Day 5 in the journey of Human: Feeling with the eyes, seeing with the skin.

‘The seer, the sight and the seen have no existence from each other. It is like a great musician becoming one with his instrument and the music that comes from it.”

-B.K.S. Iyengar

Moments flow, grow, fluctuate. One moment I am in total bliss, and the next in indescribable discomfort. Indescribable because it is significant. Emotionally. Spiritually. This notion and action of doing nothing.

Where on earth does the mind not go? Go to not? Go to not! Go to nothing…

Progress happens outside of one’s comfort zone. The night previous was spent with a fellow Human, preparing food for sustenance. Smoking and discussing to prepare for what was to come. The superb power of successful and selfless touch. The touch skin and also of the eyes. How does one express their love if not through unconditional touch. One discards their vulnerability to address another’s. Gaze. Gaze unto, into. It would be a shame if he understood not.

‘I don’t know how to tell you                                                                                                       What I know                                                                                                                                            All I can offer is my fingertips”

I rest my head upon shoulder. Undoubtedly human.

 

 

Day 1 in the journey of Human: The explanation of something vitally insignificant.
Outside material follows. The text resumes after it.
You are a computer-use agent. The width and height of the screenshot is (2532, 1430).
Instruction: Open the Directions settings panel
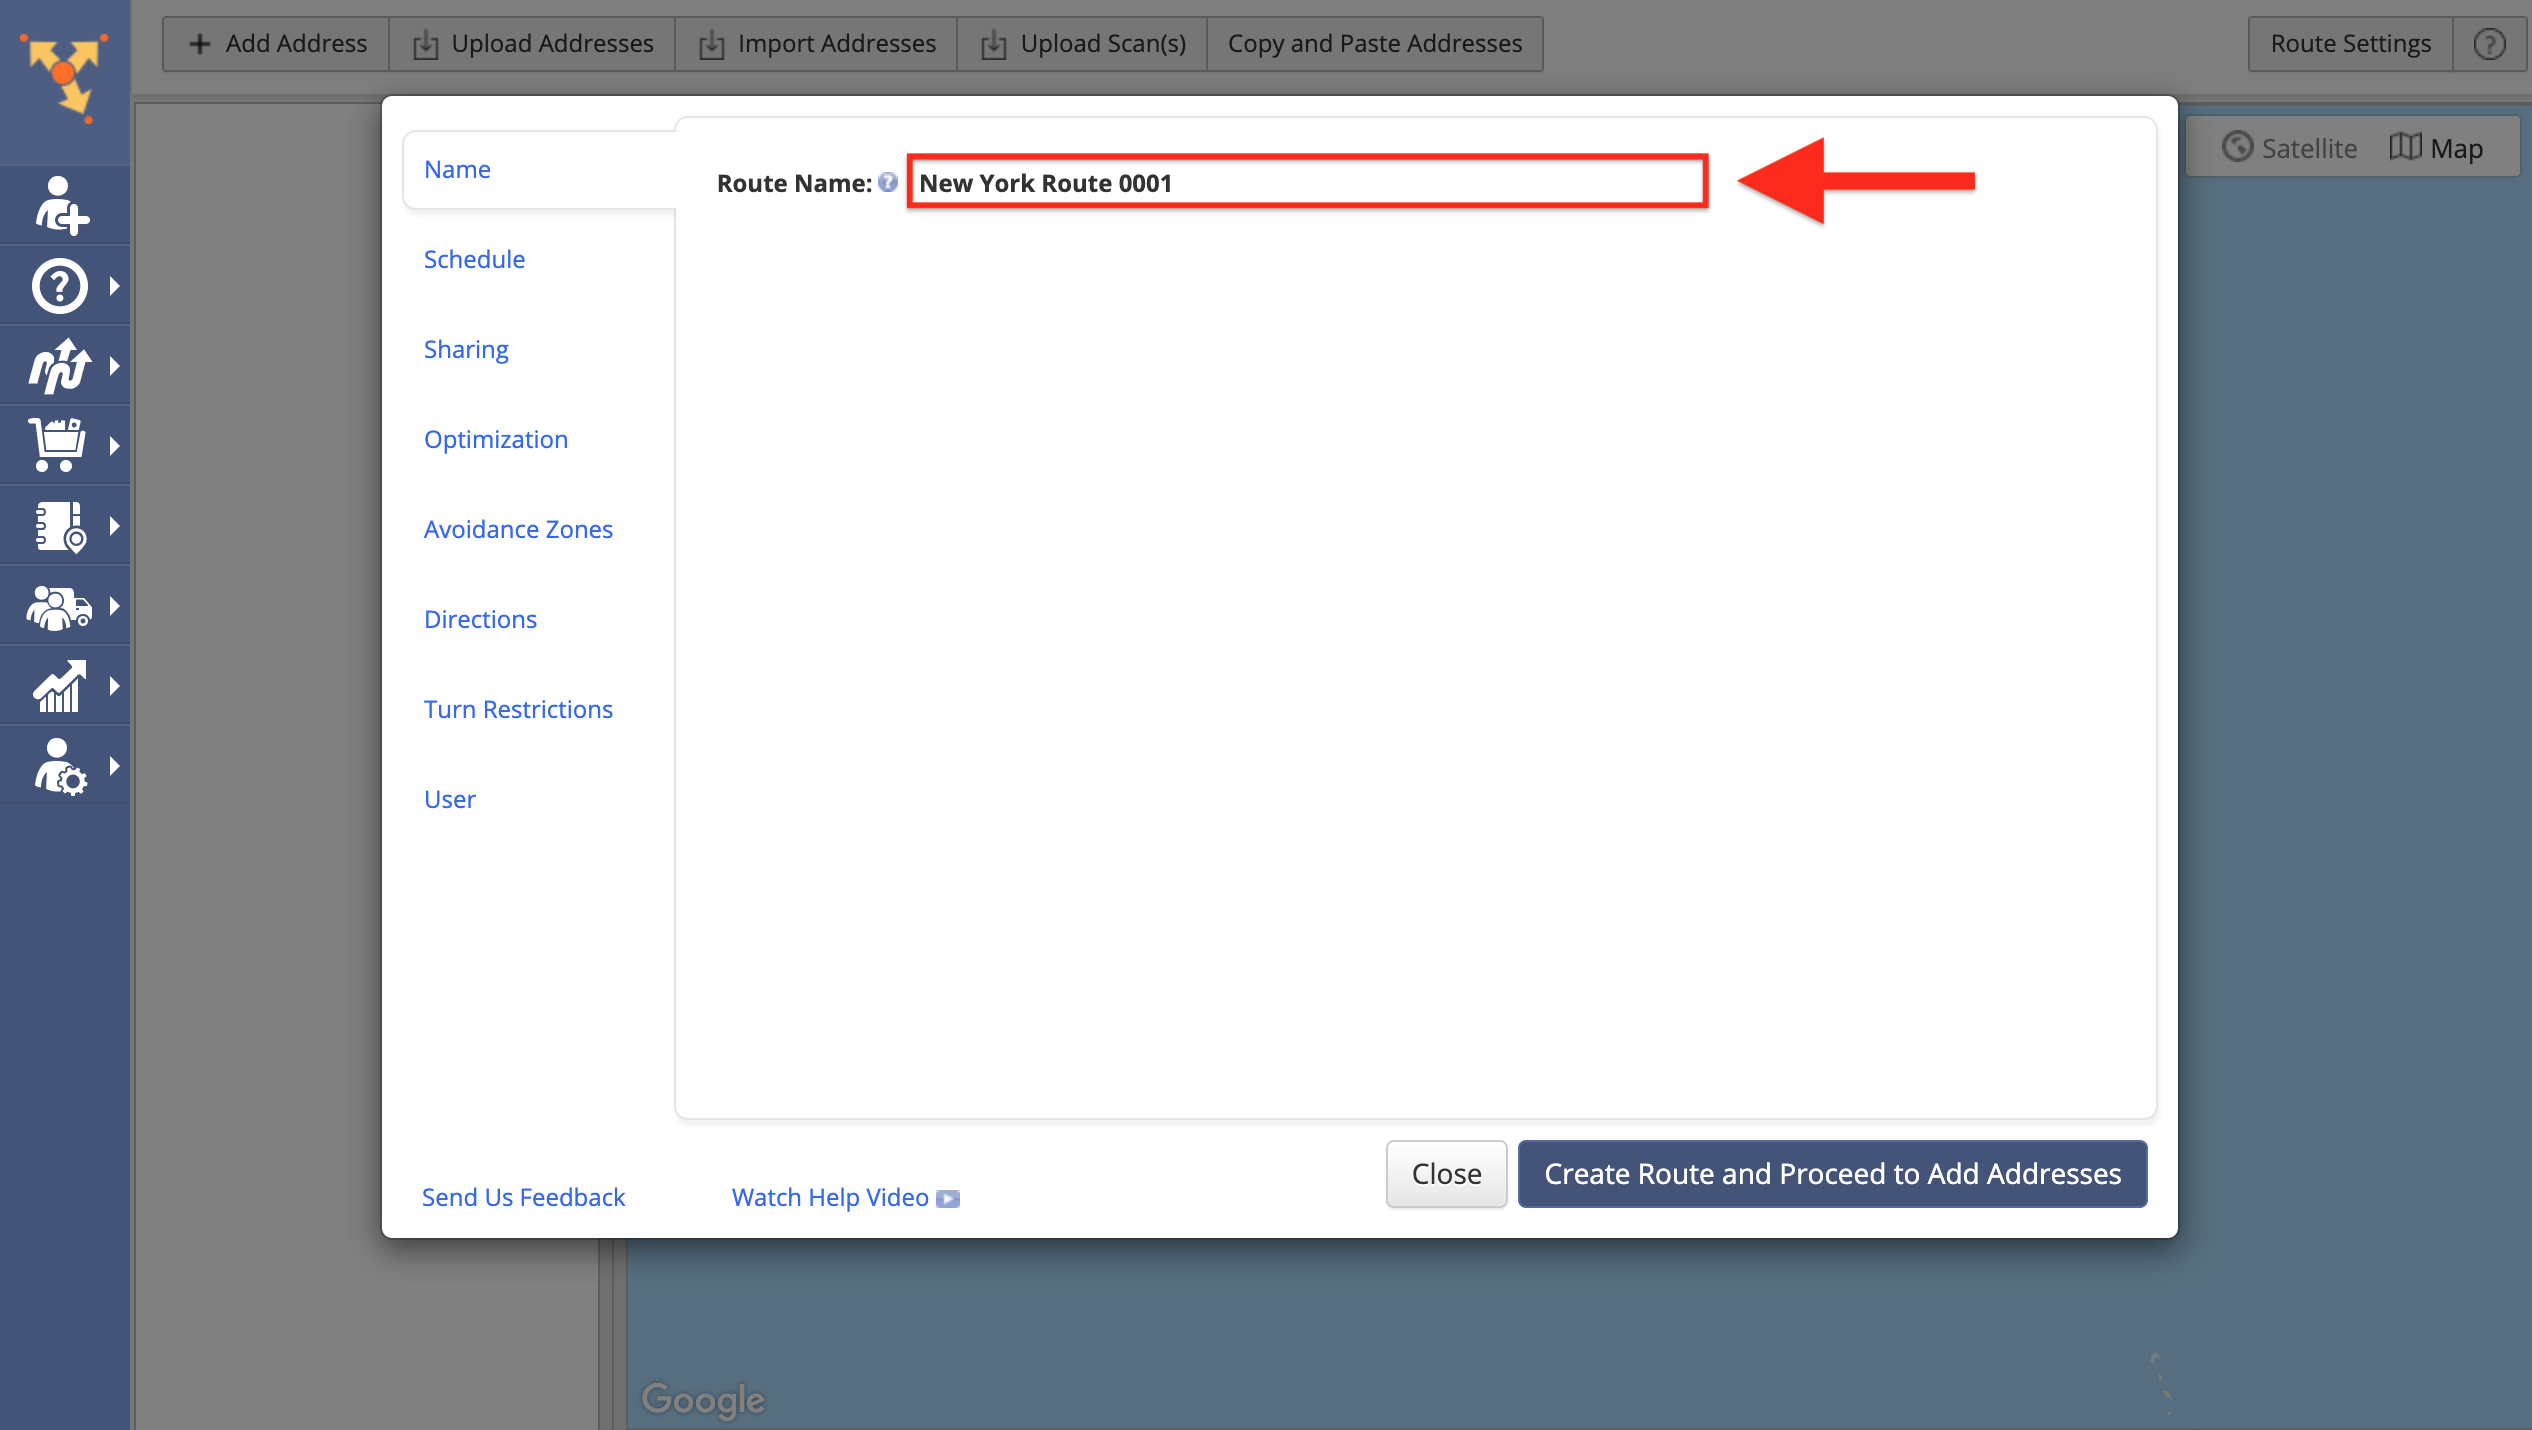[480, 618]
Heraclitus, in ancient Greece, compared the world order to an ever living fire, “kindling in measures and going out in measures.” Empedocles attributed the changes in the universe to the ebb and flow of two complementary forces, which he called “love” and “hate.

-Fritjof Capra
The fire rages on in spite of circumstance. It knows no boundaries. No limitations of time and space.
This series of experience shall not be confined. It will honour the ‘negative” and the “positive”, the above mentioned love and hate, the difficulties and successes. The days will be a concept, not literal in nature, but rather a basis and an expression.
Consecutive and linear time falls away in the context of deep meaning. As a human we must remember that part of us is still animalistic in nature, intuition and instinct thriving. An animal has no names for things. An animal just sees, smells, touches, and hears things, without the unnecessary labels, connotations. This is true, also, with time. Melting into a continual and un-judged experience. Moment by unnamed moment. A day is subjective, and may be longer or shorter, before or after days previous or forward. I am not a religious individual, but perhaps Genesis teaches that even seven days can span millions of human years.
The journey starts with a step. The steps don’t always go forward. Sometimes we get lost, and we backtrack. Sometimes sideways is important. Whatever the direction, new places and sights manifest. Wherever the adventure unfolds teachers appear, and we have to be somewhere. Somewhere right here. Somewhere right now. Human.